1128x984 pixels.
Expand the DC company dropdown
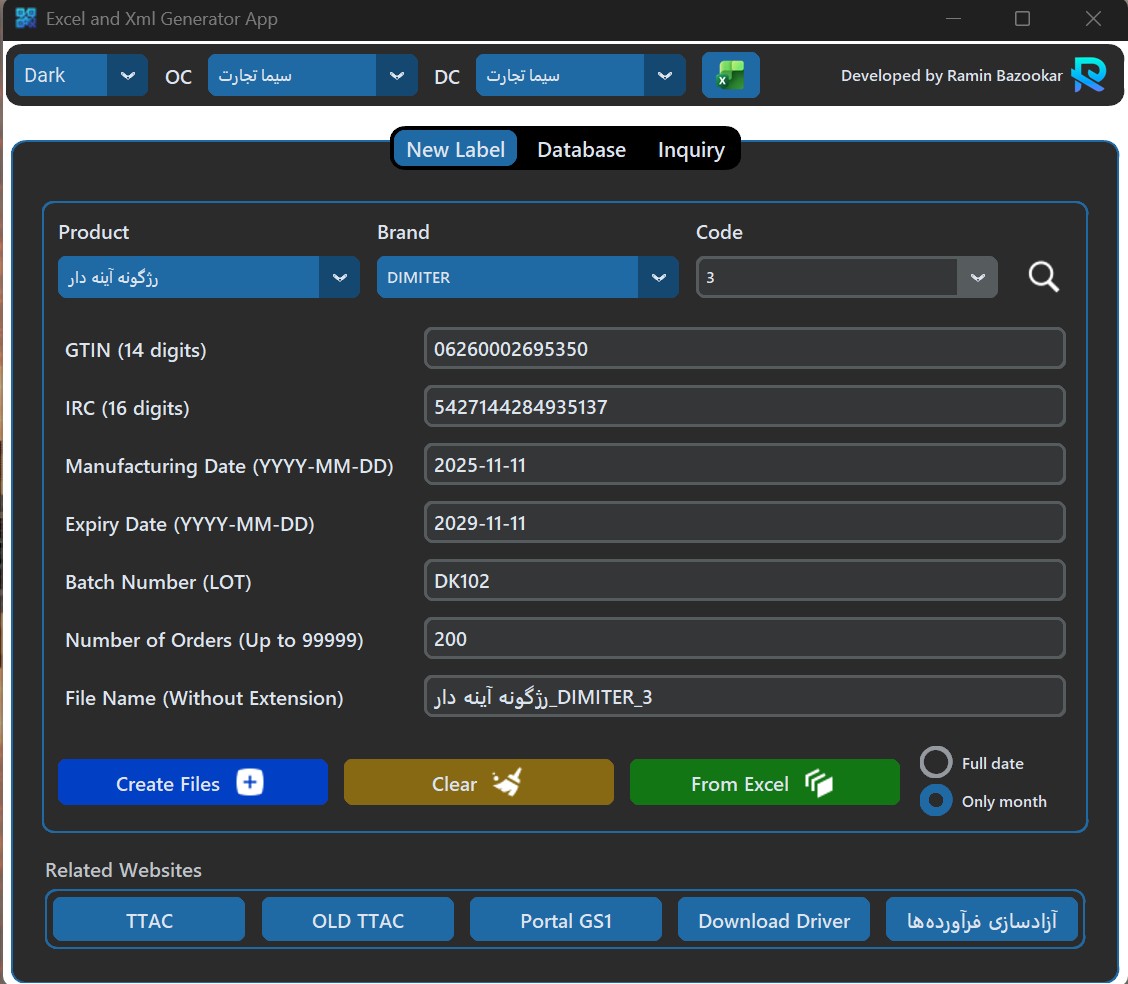(x=664, y=76)
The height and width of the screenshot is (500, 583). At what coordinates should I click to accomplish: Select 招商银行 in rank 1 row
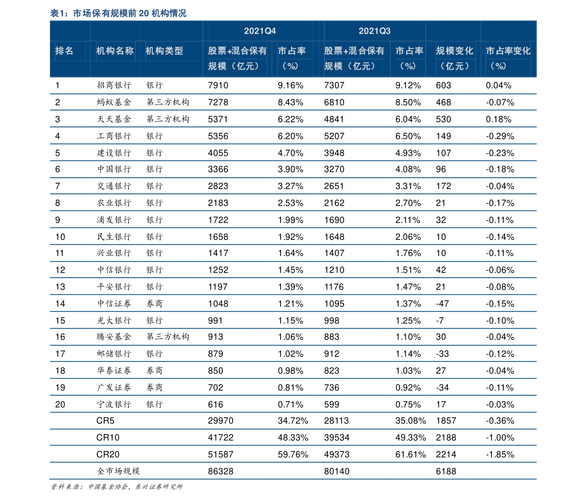[114, 85]
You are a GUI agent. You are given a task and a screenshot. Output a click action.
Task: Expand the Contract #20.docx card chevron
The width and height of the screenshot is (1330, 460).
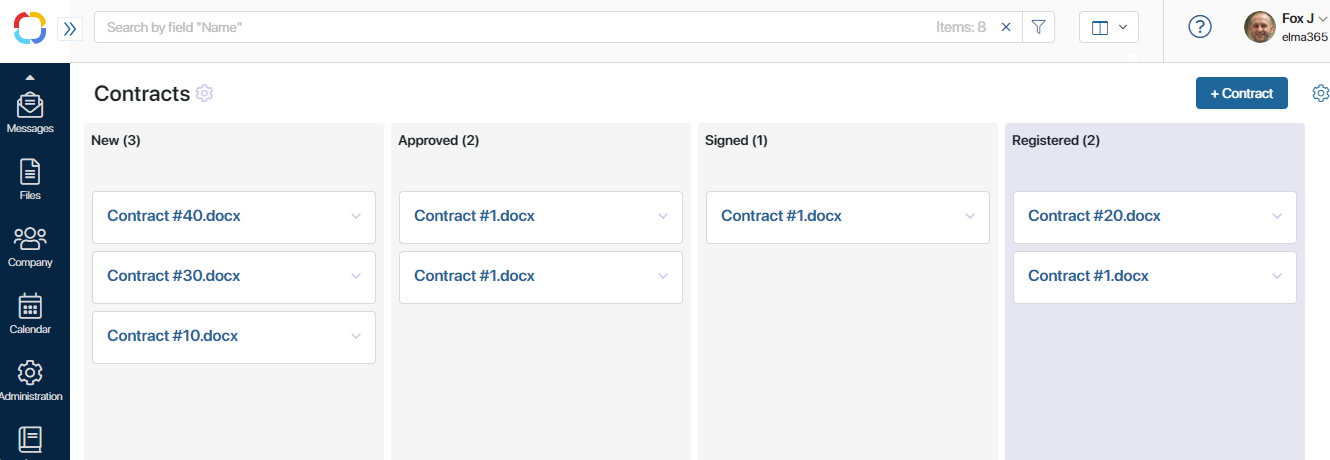(1276, 216)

#### Activity
Please give an exact copy of the lines from the line containing "Expand the DC company dropdown" through the end of the records above, pictures excluded.

#### Solution
Expand the DC company dropdown
(x=664, y=76)
The height and width of the screenshot is (500, 583). At what coordinates should I click to accomplish: Select 招商银行 in rank 1 row
[114, 85]
You are a GUI agent. You are given a task and a screenshot. Output a click action.
Task: Expand the Contract #20.docx card chevron
The width and height of the screenshot is (1330, 460).
(1276, 216)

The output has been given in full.